Return every line of the listing that includes the string "computer".

+--

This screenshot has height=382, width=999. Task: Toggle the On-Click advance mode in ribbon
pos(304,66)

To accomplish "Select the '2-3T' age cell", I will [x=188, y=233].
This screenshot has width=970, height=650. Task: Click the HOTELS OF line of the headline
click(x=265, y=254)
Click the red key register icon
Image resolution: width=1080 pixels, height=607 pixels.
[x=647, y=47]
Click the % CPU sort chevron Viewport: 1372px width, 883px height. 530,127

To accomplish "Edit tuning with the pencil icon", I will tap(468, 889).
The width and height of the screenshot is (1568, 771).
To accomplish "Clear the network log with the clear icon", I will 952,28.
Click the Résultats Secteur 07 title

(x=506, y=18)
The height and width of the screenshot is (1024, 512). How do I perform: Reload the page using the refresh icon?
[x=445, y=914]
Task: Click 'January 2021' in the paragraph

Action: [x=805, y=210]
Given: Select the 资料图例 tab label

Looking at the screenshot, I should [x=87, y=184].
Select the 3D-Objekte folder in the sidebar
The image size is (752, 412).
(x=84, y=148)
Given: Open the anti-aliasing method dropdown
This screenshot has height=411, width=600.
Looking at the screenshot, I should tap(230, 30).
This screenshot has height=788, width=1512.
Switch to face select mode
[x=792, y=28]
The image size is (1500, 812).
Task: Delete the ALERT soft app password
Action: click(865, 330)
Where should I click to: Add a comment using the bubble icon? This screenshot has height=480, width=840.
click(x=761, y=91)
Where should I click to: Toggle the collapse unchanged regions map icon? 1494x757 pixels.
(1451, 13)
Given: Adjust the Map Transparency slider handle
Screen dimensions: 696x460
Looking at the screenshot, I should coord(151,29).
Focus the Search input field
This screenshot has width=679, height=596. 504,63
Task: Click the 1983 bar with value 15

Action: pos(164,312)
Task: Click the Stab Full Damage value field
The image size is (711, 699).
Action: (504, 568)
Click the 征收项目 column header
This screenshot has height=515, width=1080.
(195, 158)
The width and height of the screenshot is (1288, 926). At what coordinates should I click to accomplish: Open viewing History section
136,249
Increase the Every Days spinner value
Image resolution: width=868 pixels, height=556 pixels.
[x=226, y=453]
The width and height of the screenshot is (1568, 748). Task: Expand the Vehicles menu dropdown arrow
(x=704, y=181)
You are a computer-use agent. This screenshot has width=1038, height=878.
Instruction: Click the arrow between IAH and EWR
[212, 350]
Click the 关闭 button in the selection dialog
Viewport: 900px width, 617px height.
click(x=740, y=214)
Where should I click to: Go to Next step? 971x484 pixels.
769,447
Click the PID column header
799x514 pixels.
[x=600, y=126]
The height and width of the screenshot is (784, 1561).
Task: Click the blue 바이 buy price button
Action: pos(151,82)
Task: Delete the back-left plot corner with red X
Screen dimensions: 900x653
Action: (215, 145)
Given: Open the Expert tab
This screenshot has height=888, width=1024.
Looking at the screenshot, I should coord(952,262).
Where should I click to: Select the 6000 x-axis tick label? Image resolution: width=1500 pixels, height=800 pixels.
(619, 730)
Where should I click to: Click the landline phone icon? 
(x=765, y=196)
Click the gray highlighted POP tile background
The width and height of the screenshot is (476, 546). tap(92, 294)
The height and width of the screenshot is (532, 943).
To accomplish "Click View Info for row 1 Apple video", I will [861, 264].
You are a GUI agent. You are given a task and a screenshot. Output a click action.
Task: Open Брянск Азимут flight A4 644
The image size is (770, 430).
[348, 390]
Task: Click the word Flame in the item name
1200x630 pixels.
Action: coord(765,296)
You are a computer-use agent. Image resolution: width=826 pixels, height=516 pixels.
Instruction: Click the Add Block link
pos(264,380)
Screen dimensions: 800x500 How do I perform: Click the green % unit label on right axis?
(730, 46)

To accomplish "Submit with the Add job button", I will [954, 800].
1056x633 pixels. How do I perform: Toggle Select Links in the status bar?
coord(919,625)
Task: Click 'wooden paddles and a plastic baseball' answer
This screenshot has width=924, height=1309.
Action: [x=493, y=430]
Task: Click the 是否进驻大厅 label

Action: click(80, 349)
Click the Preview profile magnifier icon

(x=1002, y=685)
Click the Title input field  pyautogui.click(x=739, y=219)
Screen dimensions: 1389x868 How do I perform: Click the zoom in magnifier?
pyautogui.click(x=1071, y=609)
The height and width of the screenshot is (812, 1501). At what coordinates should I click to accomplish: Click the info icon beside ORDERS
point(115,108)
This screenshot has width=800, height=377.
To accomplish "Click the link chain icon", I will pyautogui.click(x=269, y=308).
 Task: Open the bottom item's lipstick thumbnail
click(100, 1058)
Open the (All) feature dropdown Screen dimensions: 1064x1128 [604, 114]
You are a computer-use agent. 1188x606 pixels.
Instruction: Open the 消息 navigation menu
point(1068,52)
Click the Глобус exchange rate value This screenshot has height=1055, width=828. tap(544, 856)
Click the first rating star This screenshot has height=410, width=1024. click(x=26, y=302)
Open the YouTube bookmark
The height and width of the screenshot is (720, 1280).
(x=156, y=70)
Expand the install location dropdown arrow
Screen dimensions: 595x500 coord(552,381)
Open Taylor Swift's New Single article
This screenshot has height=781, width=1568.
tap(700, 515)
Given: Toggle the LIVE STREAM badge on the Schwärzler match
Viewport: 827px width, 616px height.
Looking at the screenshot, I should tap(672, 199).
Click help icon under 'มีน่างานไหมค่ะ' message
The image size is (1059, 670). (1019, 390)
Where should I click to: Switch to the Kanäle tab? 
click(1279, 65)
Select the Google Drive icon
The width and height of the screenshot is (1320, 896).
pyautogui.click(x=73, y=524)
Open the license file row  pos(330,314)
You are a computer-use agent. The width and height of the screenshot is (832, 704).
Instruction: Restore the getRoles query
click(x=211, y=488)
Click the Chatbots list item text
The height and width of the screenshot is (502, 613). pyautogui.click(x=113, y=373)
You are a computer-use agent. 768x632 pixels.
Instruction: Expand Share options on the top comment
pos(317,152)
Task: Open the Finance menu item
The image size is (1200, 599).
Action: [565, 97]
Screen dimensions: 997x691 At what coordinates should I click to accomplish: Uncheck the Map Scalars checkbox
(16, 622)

+--

**PROBLEM SOLUTION**
You are a computer-use agent. This screenshot has width=1038, height=878.
You are a computer-use agent. Image resolution: width=826 pixels, height=516 pixels.
You are a computer-use agent. 1188x606 pixels.
You are a computer-use agent. The width and height of the screenshot is (832, 704).
You are a computer-use agent. 768x632 pixels.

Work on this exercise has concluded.